In S3 we have the relevant objects for this partition:
2019042416/foobar-events+0+0000708250.json.gz
Last modified: 2019-04-24 17:01:04
Contains offsets: 708250-708388
2019042417/foobar-events+0+0000708477.json.gz
Last modified: 2019-04-24 17:30:24
Contains offsets: 708477-708586
Missing offsets: 708389-708476
Scenario 2
Here's another, but rather different scenario, although same effect:
t1: writes to S3 offsets 0-30
t2: writes to s3 offsets 0-20
t2: commits asynchronously to Kafka: next offset 20
t1: commits synchronously to Kafka: next offset 31
t2: commit timeout
Log:
2019-05-24 21:30:14,191 INFO io.confluent.connect.s3.TopicPartitionWriter:491 - Files committed to S3. Target commit offset for baz-events-34 is 6719227
2019-05-24 21:30:33,673 INFO io.confluent.connect.s3.TopicPartitionWriter:491 - Files committed to S3. Target commit offset for baz-events-34 is 6711912
2019-05-24 21:30:38,380 INFO org.apache.kafka.connect.runtime.WorkerSinkTask:346 - WorkerSinkTask{id=baz_events_v1-6} Committing offsets asynchronously using sequence number 40: {{baz-events-34=OffsetAndMetadata{offset=6711912, leaderEpoch=null, metadata=''}}
2019-05-24 21:30:42,741 INFO org.apache.kafka.connect.runtime.WorkerSinkTask:332 - WorkerSinkTask{id=baz_events_v1-0} Committing offsets synchronously using sequence number 12: {baz-events-34=OffsetAndMetadata{offset=6719227, leaderEpoch=null, metadata=''}
2019-05-24 21:31:11,849 WARN org.apache.kafka.connect.runtime.WorkerSinkTask:219 - WorkerSinkTask{id=baz_events_v1-6} Commit of offsets timed out
In S3 we have the relevant objects for this partition:
2019052421/baz-events+34+0006711429.json.gz
Last modified: 2019-05-24 21:30:31
Contains offsets: 6711429-6711911
2019052421/baz-events+34+0006719227.json.gz
Last modified: 2019-05-24 22:00:01
Contains offsets: 6719227-6721298
Missing offsets: 6711912-6719226
We can restore all events that has gone missing from another system. Also we have now enabled S3 versioning which should let us restore the objects easily but we are looking for a solution which requires less maintenance. I can submit more log events upon request.

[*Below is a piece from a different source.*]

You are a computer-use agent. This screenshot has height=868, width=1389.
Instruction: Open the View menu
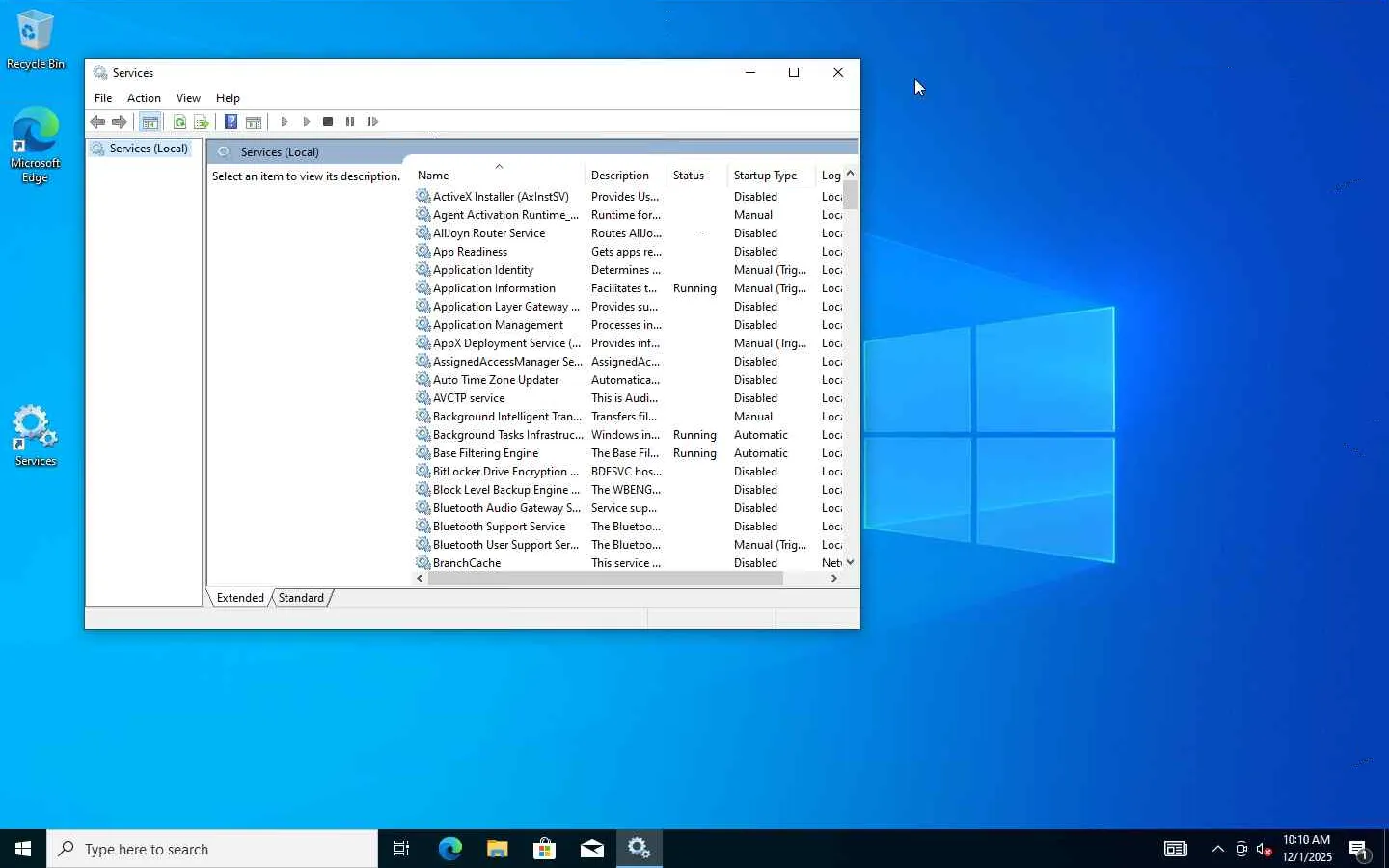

Thanks for reporting @RickardCardell ! Based on the versions used, do you think you might have been hitting: https://issues.apache.org/jira/browse/KAFKA-5731 ? Is this still an issue with AK 1.1.1?
I understand that debug logs might be too many during a long period of time, but maybe you could enable them selectively for classes, such as: org.apache.kafka.connect.runtime.WorkerSinkTask
or others in org.apache.kafka.connect.runtime.distributed
This is an initial thought. I'll keep looking based on the logs you've shared.

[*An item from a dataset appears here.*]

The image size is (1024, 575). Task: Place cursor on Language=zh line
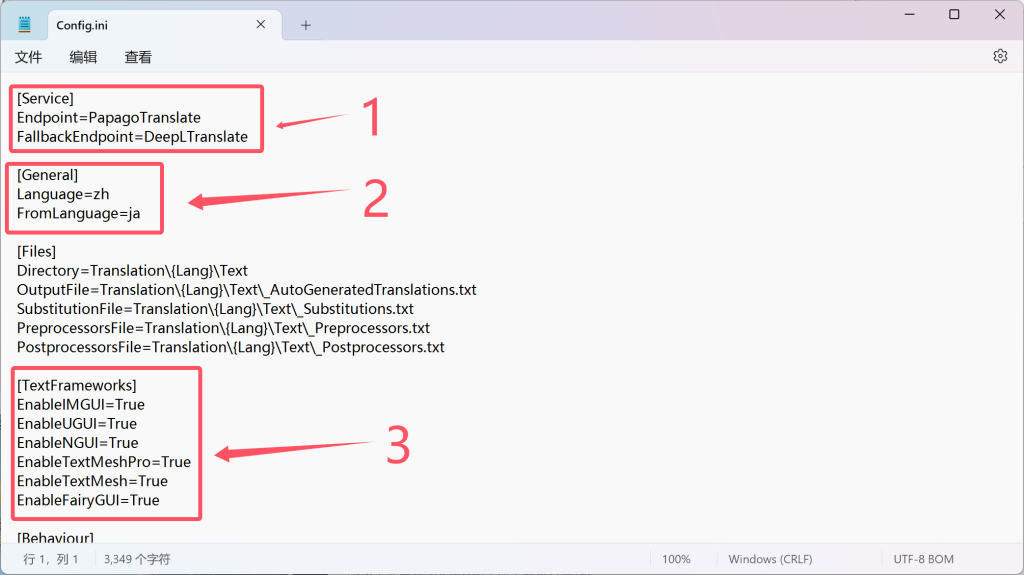tap(63, 194)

KAFKA-5731 seems resolved for the version we use, but if it weren't resolved I would have said it's a likely cause :)
We have already enabled Debug log but no data gaps after it was enabled. We enabled it for org.apache.kafka.connect.runtime.WorkerSinkTask
and io.confluent.connect.s3.TopicPartitionWriter
but I will look into if we can add some more, i.e some classes of org.apache.kafka.connect.runtime.distributed
. We have made some efforts to trigger the error, but haven't succeeded.
Thanks for the pointers!
Also I updated scenario 2 since I found that the async commit timed out.
I am having issue of losing datal when sending to s3 buckets.I have no exception in the logs, except for WARN message Commit of offsets timed out in the logs. How to figure out what is causing the loss of data in S3 connectors?